第19章 アンバランス
歩きながらため息がこぼれる。なんともアンバランスな関係だ。一番重要なところを支えていたスコッチがいなくなって、しかし、ライとバーボンは両端にいるからグラグラと不安定。私にはどうにか倒れないように支えることしかできない。
ただでさえあまり仲良くなかったのに、昨日の一件で亀裂が大きくなりすぎたんだろう。それを直すことなんてできないよね……。
『……信じていいんだよね』
2人から返ってきたのは肯定の言葉。それで心のモヤが晴れればいいのに、どうもうまくいかない。もし、NOCだったとして、私は彼らを殺すことができるだろうか……。

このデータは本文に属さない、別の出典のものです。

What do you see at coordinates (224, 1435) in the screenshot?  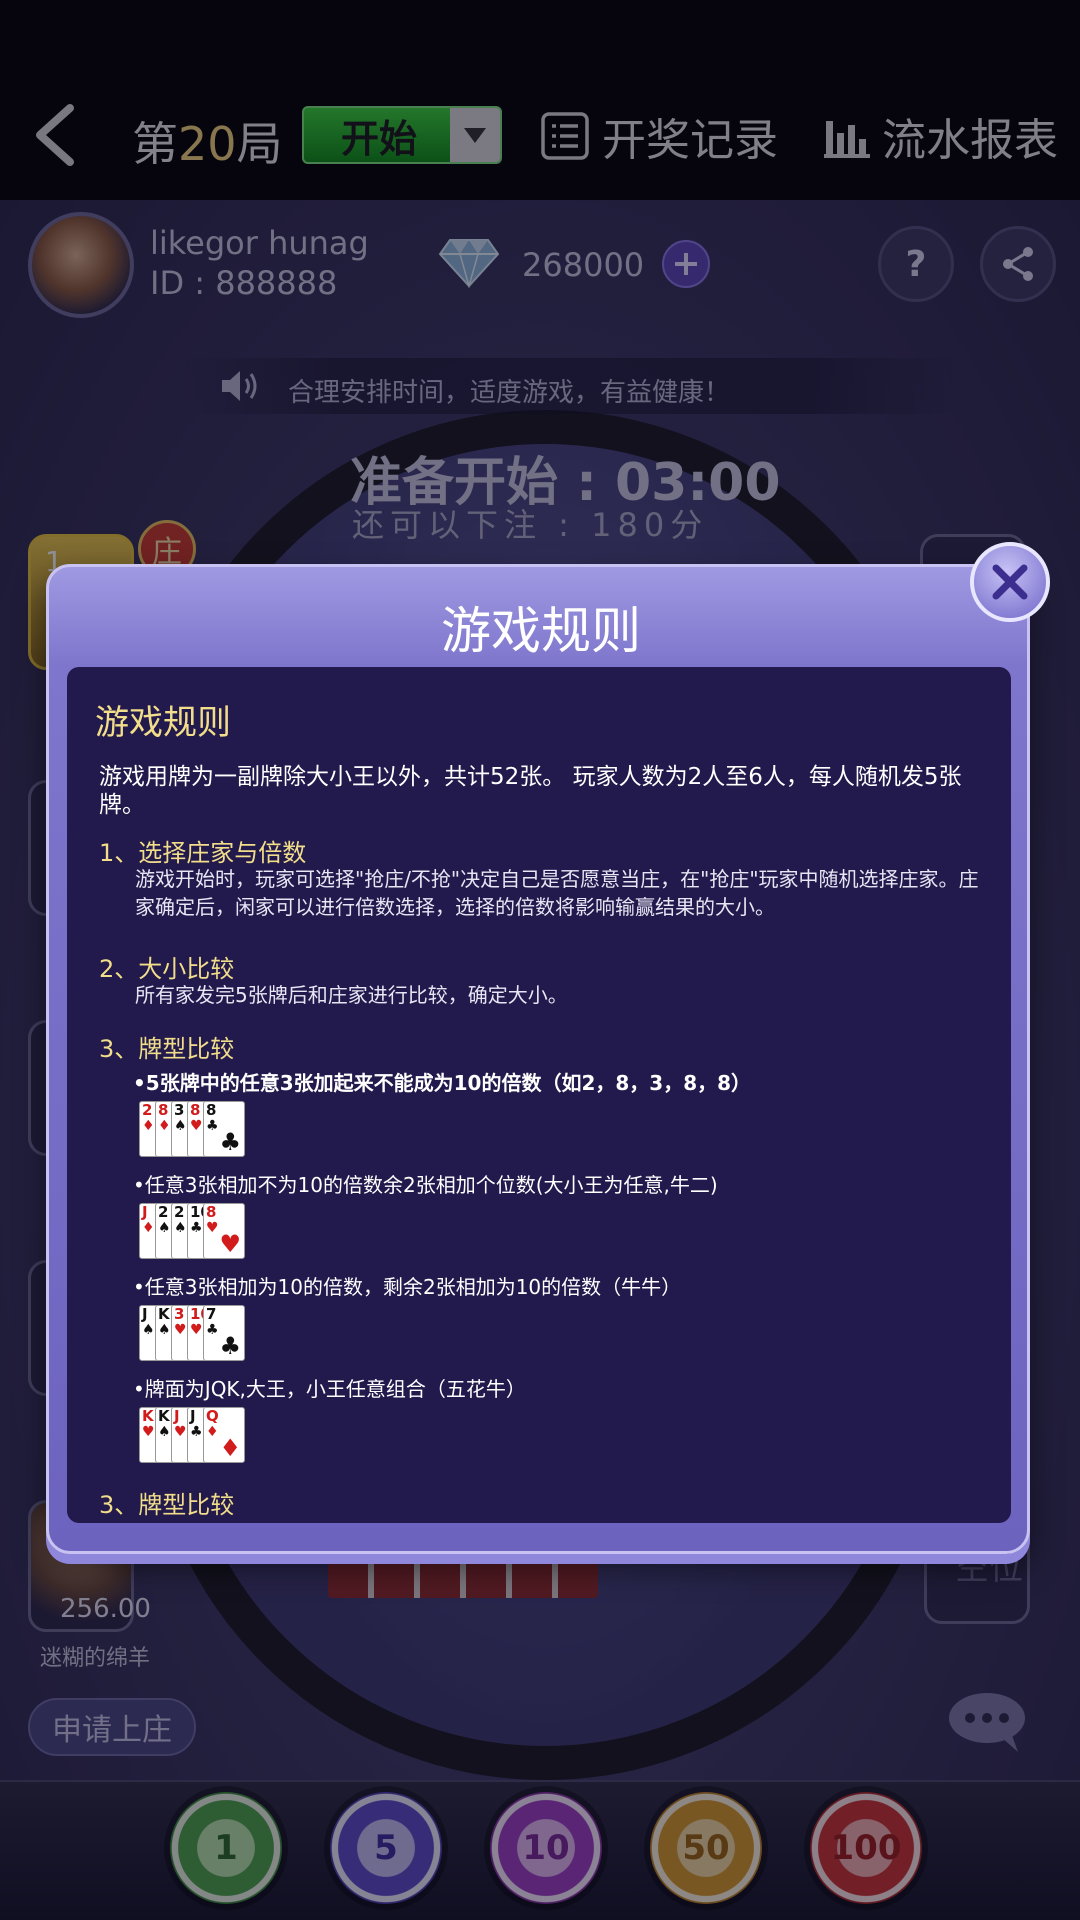 I see `playing-card: Q ♦ ♦` at bounding box center [224, 1435].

悶々と考えていると聞こえたクラクションの音。その音に振り返るとジンの車が目に入って足早に駆け寄った。
「さっさと乗れ」
『……うん』
助手席のドアを開けて乗り込んだ。すぐさま動き出す車。
『……珍しいね。ジンが運転してるの』
てっきりウォッカが運転してるのかと思ったけど、車内にいたのはジン一人。なかなか見ることのない運転してる姿……うん、かっこいい。
なんとなく緊張してジャケットの裾を掴んだ。
「気に入らねえ……」
『え?』
「それ、誰のだ」
『……ライに借りたの。ドレスちょっと濡れちゃったから』
「……水遊びでもしたか」
『違うよ……かけられたの……うわっ』
急に止められた車。その勢いに体が揺れる。
「ずいぶん馬鹿なヤツがいたもんだな……誰だ」
ギロっと睨まれる。答えるべきだろうか……。
『……私も悪かったし気にしてないから』
「そういう問題じゃねえ」
目を逸らそうとしたけど、顎を掴まれる。
「言え」
『う……この間薬盛ってきた男の娘……なのかな。パパって呼んでて……でも、私のこと知らなかったみたいだし……今回はいいかなって……あんまり大事にしたくなかったし』
「……やっぱり消しとくべきだったか」
『大丈夫だよ、水だったし……それにあの組織の薬結構使えるし……』
「ったく、てめぇは甘いんだよ」
そのままキスされる。
甘い……か。確かにそうかも。きっと今日のことだけじゃない。
口が離れ、車が動き出した。
「……もう少し気をつけろ」
『うん、ごめん』
いつかこの甘さが自分を苦しめることになるとも知らず。
部屋につくなりお仕置と称して抱かれたのは言うまでもない……よね。